▶ **Exercise details**: Return the run of lines below that opens with the line containing "You are a GUI" and closes with the line containing "The height and width of the screenshot is (601, 846).", keeping each one exact.

▶ **Data for the task**:
══════════════════════════════
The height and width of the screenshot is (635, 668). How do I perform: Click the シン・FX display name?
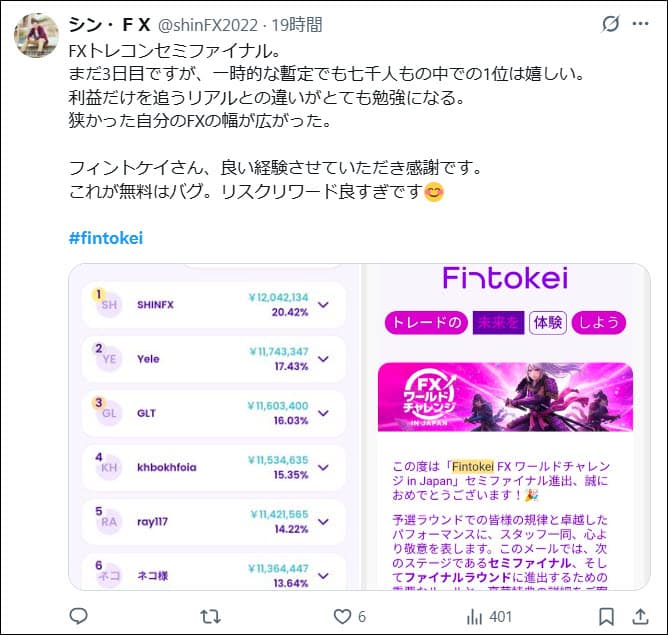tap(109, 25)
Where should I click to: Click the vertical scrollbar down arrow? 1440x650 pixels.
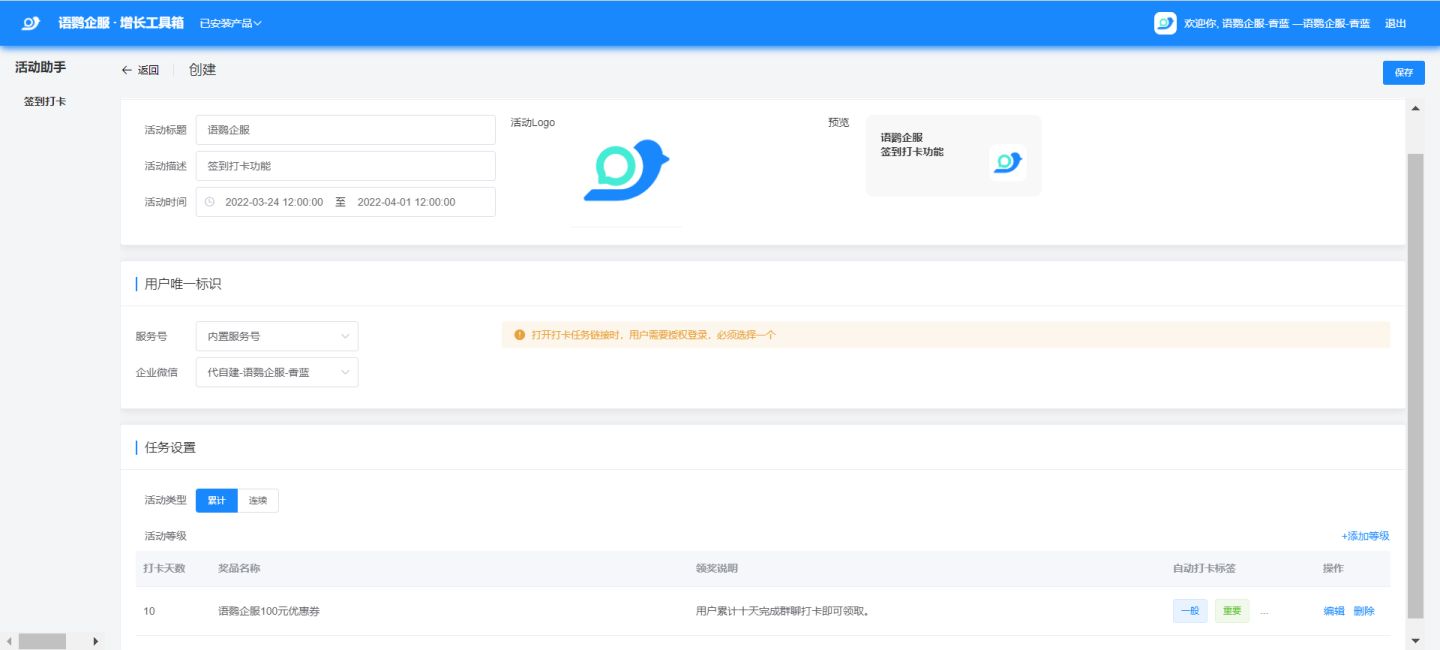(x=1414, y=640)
══════════════════════════════
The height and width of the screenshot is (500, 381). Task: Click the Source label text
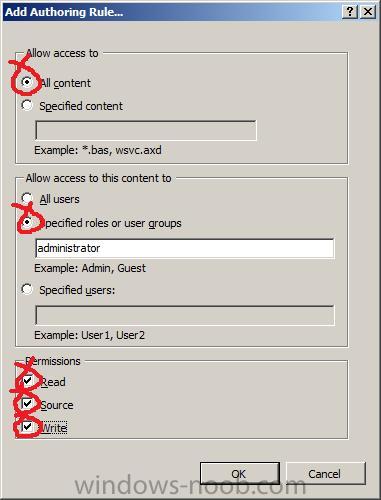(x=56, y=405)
══════════════════════════════
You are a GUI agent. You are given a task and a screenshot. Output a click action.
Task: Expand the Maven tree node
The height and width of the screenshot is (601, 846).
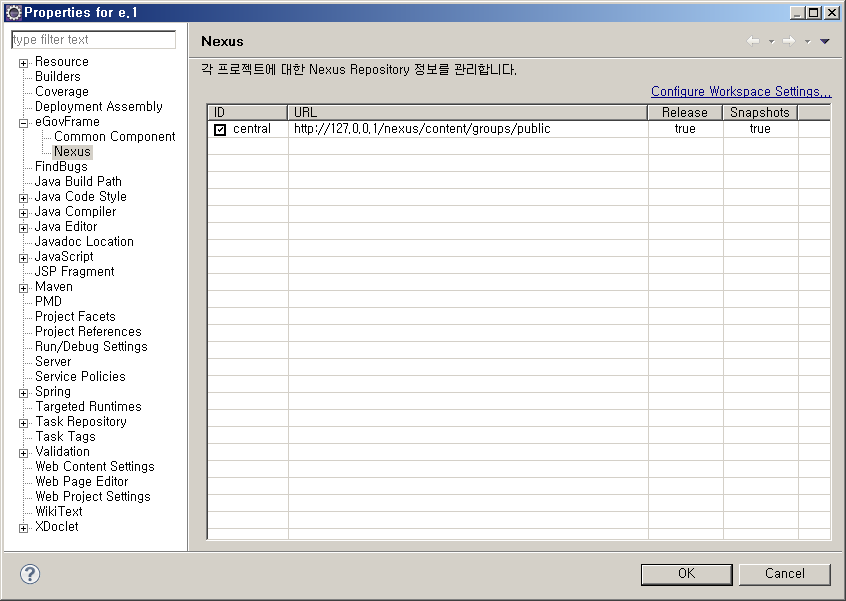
══════════════════════════════
▶ **Solution to this exercise**:
You are a GUI agent. You are given a task and a screenshot. Output a click action.
Task: Expand the Maven tree node
The height and width of the screenshot is (601, 846).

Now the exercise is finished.